HOW THEY TELEGRAPH CHINESE.
TELEGRAPHING Chinese cannot be done in the same manner as in any other tongue. Owing to the peculiarity of the Chinese characters, each of which represents a word, the Danish Telegraph Company (the Great Northern), working the new Chinese lines, has adopted the following device: There are from 5,000 to 6,000 characters, or words, in ordinary Chinese language, and the company have provided a wooden block or type for each of these. On one end of this block the character is cut or stamped out, and on the other end is a number representing the character. The operator receives the message in numbers, and takes the block of each number transmitted and stamps with the other end the proper Chinese character on the message form. Thus a Chinese message sent in figures is translated into Chinese characters again, and forwarded to its destination. The sending operator, of course, requires to know the numerical equivalent of the characters, or have them found for him.

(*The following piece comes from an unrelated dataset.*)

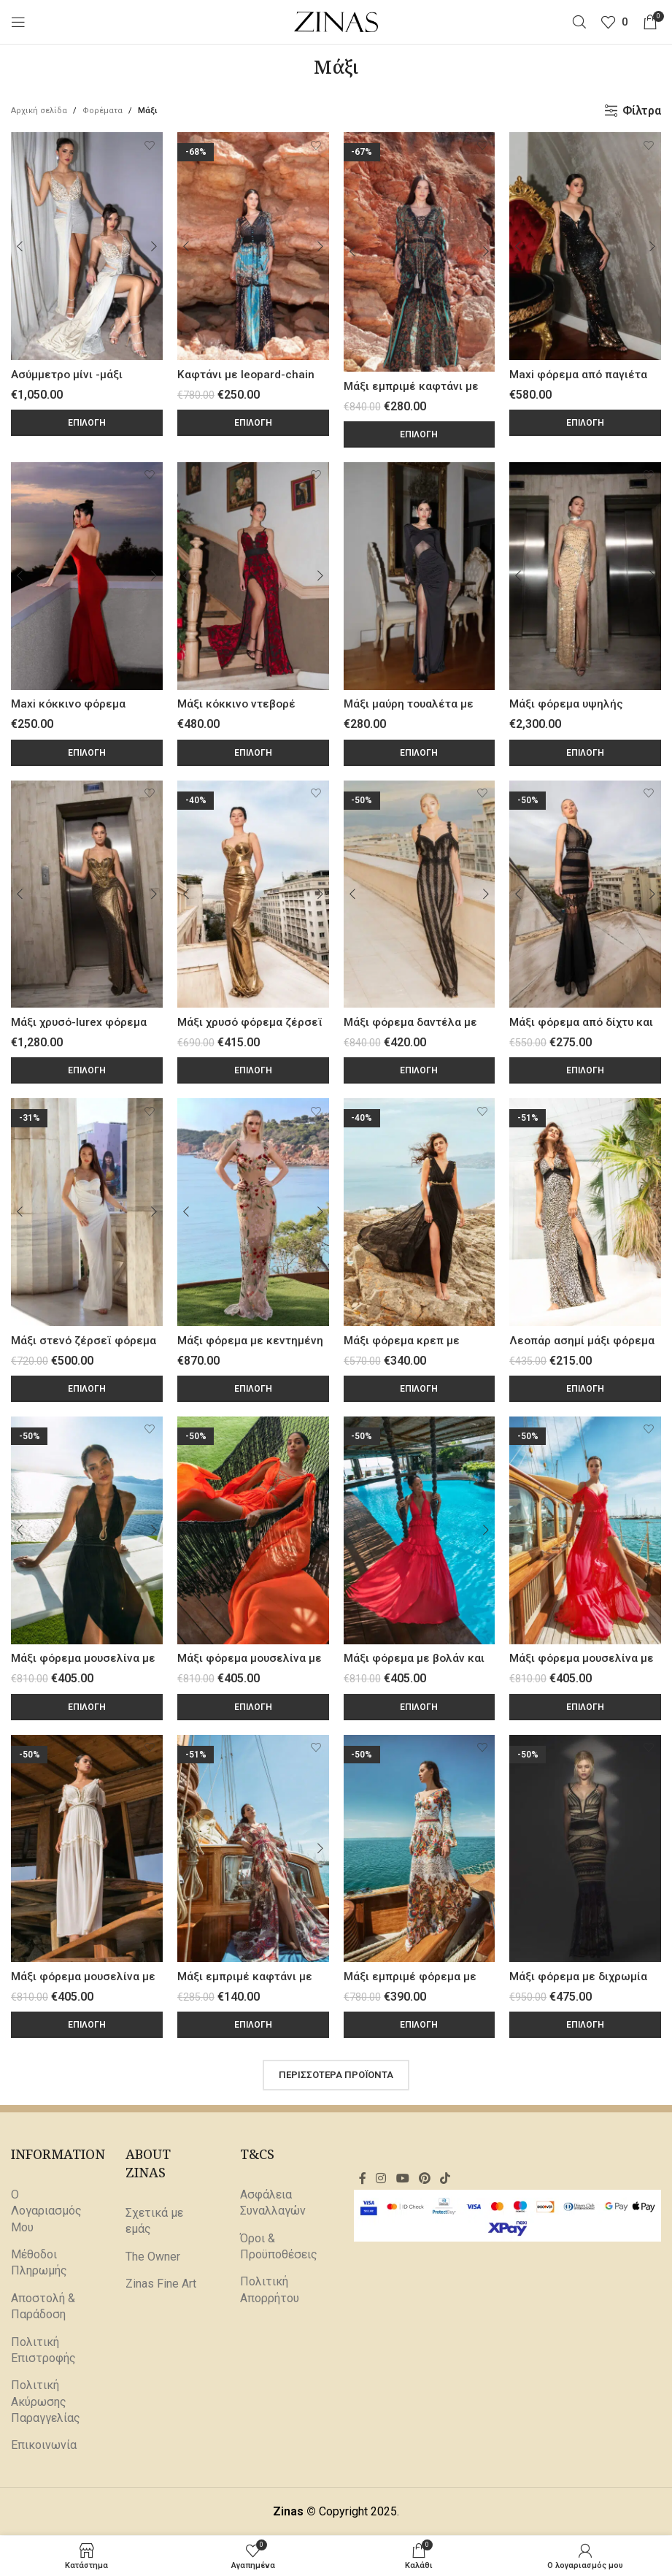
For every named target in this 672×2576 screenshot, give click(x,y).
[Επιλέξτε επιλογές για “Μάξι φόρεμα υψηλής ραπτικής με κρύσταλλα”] (585, 753)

A FARM in the town of Eliot, Maine, has been the home of nine generations of one family, having been handed down from father to son for nearly 250 years. The first house was built of bricks imported from the old country, but in 1736 it was so shaken by an earthquake that it was torn down and the present structure built of heavy timber. Upward of seventy-five childron have been born and brought up there, and it is recorded that only one unmarried person has ever died in it, except one child that was accidentally killed.